It is important that media criticism of the government is based upon facts and constitutes fair comment. This is vital to preserve the credibility of the media
ADELAIDE - Requiring the media to 'instil unity amongst our people' – as the Solomons prime minister proposes - is all too often code for 'do not criticise the government even if this is warranted'.
In Australia, the Liberal-National Party governments have been notoriously critical of the ABC because, as they see it, the management and journalists are biased against the conservative side of politics.
As prime minister John Howard’s adviser Graeme Morris once framed the problem, “The ABC is our enemy talking to our friends”.
They have sought to either control or punish the ABC in various ways ranging from attempting to stack the Board with conservative sympathisers through to imposing unjustified budget cuts.
All of these moves are straight out of the authoritarian playbook as demonstrated by Donald Trump's stacking of the US Supreme Court with reactionary judicial thinkers.
Then there are the even more egregious activities of people like Vladimir Putin in Russia and Recep Erdogan in Turkey.
Both of these men have systematically removed critics from the major state institutions, especially the public service, military, media and judiciary.
This has ensured that these basic institutions are entirely beholden to and supportive of the government and, in particular, the leader.
Consequently, Sogavare's comments must be regarded with a certain amount of scepticism.
That said, there is some validity in what Sogavare is saying.
It is important that any criticism of the government is based upon facts and constitutes fair comment.
This is vital to preserve the credibility of the media.

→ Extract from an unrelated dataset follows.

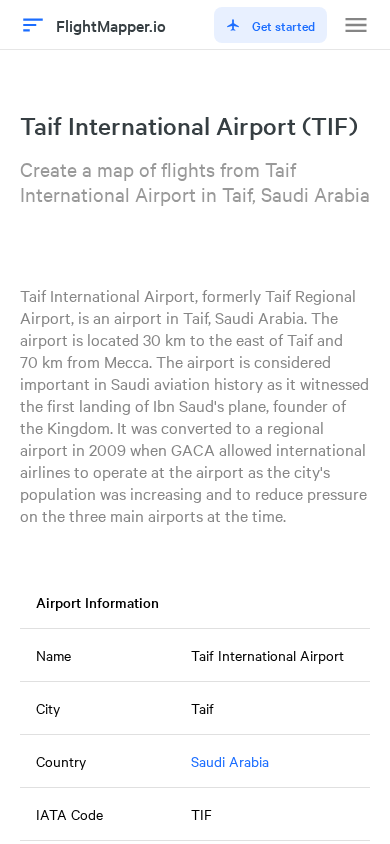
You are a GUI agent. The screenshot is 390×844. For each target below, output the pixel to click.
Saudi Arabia (230, 761)
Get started (283, 25)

If the audience detects obvious bias this not only damages the media but democracy as well.
For example, the obvious conservative bias of the Murdoch owned media in Australia has resulted in a greatly diminished credibility for its many broadcast and newspaper outlets.
This was reflected in the recent election campaign where the Murdoch media’s sometimes strident support for the Morrison government appears to have been ineffective in influencing voters and possibly counterproductive.
Governments are always going to have an uneasy relationship with national broadcasters: politicians tend to love them whilst in opposition but feel much less well-disposed towards them when in government.